Segment Start: Extracted records

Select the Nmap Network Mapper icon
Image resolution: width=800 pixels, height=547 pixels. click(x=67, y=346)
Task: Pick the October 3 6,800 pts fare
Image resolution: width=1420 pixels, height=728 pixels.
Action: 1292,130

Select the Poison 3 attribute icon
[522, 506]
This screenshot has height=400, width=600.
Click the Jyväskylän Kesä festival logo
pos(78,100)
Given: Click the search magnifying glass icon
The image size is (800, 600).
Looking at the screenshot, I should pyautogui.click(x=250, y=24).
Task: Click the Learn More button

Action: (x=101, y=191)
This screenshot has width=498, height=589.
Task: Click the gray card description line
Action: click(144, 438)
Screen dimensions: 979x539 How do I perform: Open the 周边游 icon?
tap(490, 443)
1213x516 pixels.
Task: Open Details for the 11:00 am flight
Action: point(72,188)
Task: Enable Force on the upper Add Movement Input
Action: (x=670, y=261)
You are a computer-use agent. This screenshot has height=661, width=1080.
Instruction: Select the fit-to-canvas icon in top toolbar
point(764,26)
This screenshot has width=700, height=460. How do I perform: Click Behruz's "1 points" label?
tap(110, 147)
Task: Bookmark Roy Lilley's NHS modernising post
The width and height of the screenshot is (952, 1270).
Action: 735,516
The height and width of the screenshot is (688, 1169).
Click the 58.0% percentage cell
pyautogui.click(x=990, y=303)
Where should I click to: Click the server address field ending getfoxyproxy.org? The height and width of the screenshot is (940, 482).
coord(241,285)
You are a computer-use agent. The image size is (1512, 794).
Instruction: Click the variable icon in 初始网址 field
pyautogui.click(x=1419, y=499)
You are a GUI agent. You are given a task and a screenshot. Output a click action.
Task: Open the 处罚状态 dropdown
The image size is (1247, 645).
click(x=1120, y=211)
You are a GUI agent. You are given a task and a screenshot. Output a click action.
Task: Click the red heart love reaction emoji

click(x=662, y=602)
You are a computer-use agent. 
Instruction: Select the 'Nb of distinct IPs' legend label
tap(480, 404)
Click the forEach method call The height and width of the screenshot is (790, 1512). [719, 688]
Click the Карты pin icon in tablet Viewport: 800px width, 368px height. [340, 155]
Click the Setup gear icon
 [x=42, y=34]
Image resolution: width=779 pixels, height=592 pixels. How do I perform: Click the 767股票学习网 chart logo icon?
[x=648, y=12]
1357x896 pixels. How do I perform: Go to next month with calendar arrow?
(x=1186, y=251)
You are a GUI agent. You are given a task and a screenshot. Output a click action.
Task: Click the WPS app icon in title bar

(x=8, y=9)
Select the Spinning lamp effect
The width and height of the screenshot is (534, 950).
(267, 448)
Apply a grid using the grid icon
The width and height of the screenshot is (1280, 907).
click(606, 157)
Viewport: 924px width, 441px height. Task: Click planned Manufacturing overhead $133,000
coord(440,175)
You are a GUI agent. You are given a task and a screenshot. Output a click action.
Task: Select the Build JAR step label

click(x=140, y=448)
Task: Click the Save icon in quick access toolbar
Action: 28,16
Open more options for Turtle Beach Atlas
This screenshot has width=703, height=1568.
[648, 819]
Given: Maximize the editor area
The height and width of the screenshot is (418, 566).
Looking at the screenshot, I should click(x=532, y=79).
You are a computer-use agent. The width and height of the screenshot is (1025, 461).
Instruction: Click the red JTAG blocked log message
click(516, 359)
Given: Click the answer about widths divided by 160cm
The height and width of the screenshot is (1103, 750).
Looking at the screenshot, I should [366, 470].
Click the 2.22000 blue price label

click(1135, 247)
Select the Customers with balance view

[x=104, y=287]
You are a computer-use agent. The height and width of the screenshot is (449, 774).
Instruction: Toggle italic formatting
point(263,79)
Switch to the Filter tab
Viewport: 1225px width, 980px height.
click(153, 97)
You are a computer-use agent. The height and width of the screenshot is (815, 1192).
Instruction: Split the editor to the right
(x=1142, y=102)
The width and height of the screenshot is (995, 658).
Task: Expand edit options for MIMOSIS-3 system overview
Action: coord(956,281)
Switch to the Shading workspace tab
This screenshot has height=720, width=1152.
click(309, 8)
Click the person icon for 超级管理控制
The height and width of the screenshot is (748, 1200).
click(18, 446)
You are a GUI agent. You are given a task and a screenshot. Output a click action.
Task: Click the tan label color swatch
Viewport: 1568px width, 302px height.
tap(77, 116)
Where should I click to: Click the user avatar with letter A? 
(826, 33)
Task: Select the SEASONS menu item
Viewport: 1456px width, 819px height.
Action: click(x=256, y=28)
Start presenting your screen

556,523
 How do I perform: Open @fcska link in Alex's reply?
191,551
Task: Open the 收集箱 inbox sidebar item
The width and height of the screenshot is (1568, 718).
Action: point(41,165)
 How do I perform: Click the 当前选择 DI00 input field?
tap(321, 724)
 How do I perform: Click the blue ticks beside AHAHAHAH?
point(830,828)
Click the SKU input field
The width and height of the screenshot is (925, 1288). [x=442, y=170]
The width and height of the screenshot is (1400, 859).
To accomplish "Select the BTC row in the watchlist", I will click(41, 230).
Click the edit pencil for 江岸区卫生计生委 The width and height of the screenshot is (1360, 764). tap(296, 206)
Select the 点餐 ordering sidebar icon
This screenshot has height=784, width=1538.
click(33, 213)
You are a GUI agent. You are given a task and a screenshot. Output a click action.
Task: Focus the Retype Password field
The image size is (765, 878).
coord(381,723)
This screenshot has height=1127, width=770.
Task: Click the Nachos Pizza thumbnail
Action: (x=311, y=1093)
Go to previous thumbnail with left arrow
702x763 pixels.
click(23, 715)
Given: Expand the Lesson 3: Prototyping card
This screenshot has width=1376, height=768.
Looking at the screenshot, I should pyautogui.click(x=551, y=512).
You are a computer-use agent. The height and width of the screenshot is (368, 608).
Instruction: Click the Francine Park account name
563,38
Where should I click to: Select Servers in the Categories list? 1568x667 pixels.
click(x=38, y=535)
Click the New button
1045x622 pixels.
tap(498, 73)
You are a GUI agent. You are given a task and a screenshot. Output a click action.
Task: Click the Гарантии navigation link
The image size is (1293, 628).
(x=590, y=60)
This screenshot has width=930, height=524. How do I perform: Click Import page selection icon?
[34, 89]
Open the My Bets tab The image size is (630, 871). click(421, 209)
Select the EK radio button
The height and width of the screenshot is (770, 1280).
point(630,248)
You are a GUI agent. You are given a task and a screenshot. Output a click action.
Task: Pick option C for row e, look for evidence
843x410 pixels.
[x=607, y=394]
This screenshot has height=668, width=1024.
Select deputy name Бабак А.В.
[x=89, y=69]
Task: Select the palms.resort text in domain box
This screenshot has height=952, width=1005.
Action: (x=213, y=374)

Segment End: Extracted records

Brief
The expected response is the full data, reproduced exactly.

Task response
Select the Nmap Network Mapper icon
Image resolution: width=800 pixels, height=547 pixels. click(x=67, y=346)
Task: Pick the October 3 6,800 pts fare
Image resolution: width=1420 pixels, height=728 pixels.
Action: 1292,130

Select the Poison 3 attribute icon
[522, 506]
This screenshot has height=400, width=600.
Click the Jyväskylän Kesä festival logo
pos(78,100)
Given: Click the search magnifying glass icon
The image size is (800, 600).
Looking at the screenshot, I should pyautogui.click(x=250, y=24).
Task: Click the Learn More button

Action: (x=101, y=191)
This screenshot has width=498, height=589.
Task: Click the gray card description line
Action: click(144, 438)
Screen dimensions: 979x539 How do I perform: Open the 周边游 icon?
tap(490, 443)
1213x516 pixels.
Task: Open Details for the 11:00 am flight
Action: point(72,188)
Task: Enable Force on the upper Add Movement Input
Action: (x=670, y=261)
You are a computer-use agent. This screenshot has height=661, width=1080.
Instruction: Select the fit-to-canvas icon in top toolbar
point(764,26)
This screenshot has width=700, height=460. How do I perform: Click Behruz's "1 points" label?
tap(110, 147)
Task: Bookmark Roy Lilley's NHS modernising post
The width and height of the screenshot is (952, 1270).
Action: 735,516
The height and width of the screenshot is (688, 1169).
Click the 58.0% percentage cell
pyautogui.click(x=990, y=303)
Where should I click to: Click the server address field ending getfoxyproxy.org? The height and width of the screenshot is (940, 482).
coord(241,285)
You are a computer-use agent. The image size is (1512, 794).
Instruction: Click the variable icon in 初始网址 field
pyautogui.click(x=1419, y=499)
You are a GUI agent. You are given a task and a screenshot. Output a click action.
Task: Open the 处罚状态 dropdown
The image size is (1247, 645).
click(x=1120, y=211)
You are a GUI agent. You are given a task and a screenshot. Output a click action.
Task: Click the red heart love reaction emoji

click(x=662, y=602)
You are a computer-use agent. 
Instruction: Select the 'Nb of distinct IPs' legend label
tap(480, 404)
Click the forEach method call The height and width of the screenshot is (790, 1512). [719, 688]
Click the Карты pin icon in tablet Viewport: 800px width, 368px height. [340, 155]
Click the Setup gear icon
 [x=42, y=34]
Image resolution: width=779 pixels, height=592 pixels. How do I perform: Click the 767股票学习网 chart logo icon?
[x=648, y=12]
1357x896 pixels. How do I perform: Go to next month with calendar arrow?
(x=1186, y=251)
You are a GUI agent. You are given a task and a screenshot. Output a click action.
Task: Click the WPS app icon in title bar

(x=8, y=9)
Select the Spinning lamp effect
The width and height of the screenshot is (534, 950).
(267, 448)
Apply a grid using the grid icon
The width and height of the screenshot is (1280, 907).
click(606, 157)
Viewport: 924px width, 441px height. Task: Click planned Manufacturing overhead $133,000
coord(440,175)
You are a GUI agent. You are given a task and a screenshot. Output a click action.
Task: Select the Build JAR step label

click(x=140, y=448)
Task: Click the Save icon in quick access toolbar
Action: 28,16
Open more options for Turtle Beach Atlas
This screenshot has width=703, height=1568.
[648, 819]
Given: Maximize the editor area
The height and width of the screenshot is (418, 566).
Looking at the screenshot, I should click(x=532, y=79).
You are a computer-use agent. The width and height of the screenshot is (1025, 461).
Instruction: Click the red JTAG blocked log message
click(516, 359)
Given: Click the answer about widths divided by 160cm
The height and width of the screenshot is (1103, 750).
Looking at the screenshot, I should [366, 470].
Click the 2.22000 blue price label

click(1135, 247)
Select the Customers with balance view

[x=104, y=287]
You are a computer-use agent. The height and width of the screenshot is (449, 774).
Instruction: Toggle italic formatting
point(263,79)
Switch to the Filter tab
Viewport: 1225px width, 980px height.
click(153, 97)
You are a computer-use agent. The height and width of the screenshot is (815, 1192).
Instruction: Split the editor to the right
(x=1142, y=102)
The width and height of the screenshot is (995, 658).
Task: Expand edit options for MIMOSIS-3 system overview
Action: coord(956,281)
Switch to the Shading workspace tab
This screenshot has height=720, width=1152.
click(309, 8)
Click the person icon for 超级管理控制
The height and width of the screenshot is (748, 1200).
click(18, 446)
You are a GUI agent. You are given a task and a screenshot. Output a click action.
Task: Click the tan label color swatch
Viewport: 1568px width, 302px height.
tap(77, 116)
Where should I click to: Click the user avatar with letter A? 
(826, 33)
Task: Select the SEASONS menu item
Viewport: 1456px width, 819px height.
Action: click(x=256, y=28)
Start presenting your screen

556,523
 How do I perform: Open @fcska link in Alex's reply?
191,551
Task: Open the 收集箱 inbox sidebar item
The width and height of the screenshot is (1568, 718).
Action: point(41,165)
 How do I perform: Click the 当前选择 DI00 input field?
tap(321, 724)
 How do I perform: Click the blue ticks beside AHAHAHAH?
point(830,828)
Click the SKU input field
The width and height of the screenshot is (925, 1288). [x=442, y=170]
The width and height of the screenshot is (1400, 859).
To accomplish "Select the BTC row in the watchlist", I will click(41, 230).
Click the edit pencil for 江岸区卫生计生委 The width and height of the screenshot is (1360, 764). tap(296, 206)
Select the 点餐 ordering sidebar icon
This screenshot has height=784, width=1538.
click(33, 213)
You are a GUI agent. You are given a task and a screenshot. Output a click action.
Task: Focus the Retype Password field
The image size is (765, 878).
coord(381,723)
This screenshot has height=1127, width=770.
Task: Click the Nachos Pizza thumbnail
Action: (x=311, y=1093)
Go to previous thumbnail with left arrow
702x763 pixels.
click(23, 715)
Given: Expand the Lesson 3: Prototyping card
This screenshot has width=1376, height=768.
Looking at the screenshot, I should pyautogui.click(x=551, y=512).
You are a computer-use agent. The height and width of the screenshot is (368, 608).
Instruction: Click the Francine Park account name
563,38
Where should I click to: Select Servers in the Categories list? 1568x667 pixels.
click(x=38, y=535)
Click the New button
1045x622 pixels.
tap(498, 73)
You are a GUI agent. You are given a task and a screenshot. Output a click action.
Task: Click the Гарантии navigation link
The image size is (1293, 628).
(x=590, y=60)
This screenshot has width=930, height=524. How do I perform: Click Import page selection icon?
[34, 89]
Open the My Bets tab The image size is (630, 871). click(421, 209)
Select the EK radio button
The height and width of the screenshot is (770, 1280).
point(630,248)
You are a GUI agent. You are given a task and a screenshot. Output a click action.
Task: Pick option C for row e, look for evidence
843x410 pixels.
[x=607, y=394]
This screenshot has height=668, width=1024.
Select deputy name Бабак А.В.
[x=89, y=69]
Task: Select the palms.resort text in domain box
This screenshot has height=952, width=1005.
Action: (x=213, y=374)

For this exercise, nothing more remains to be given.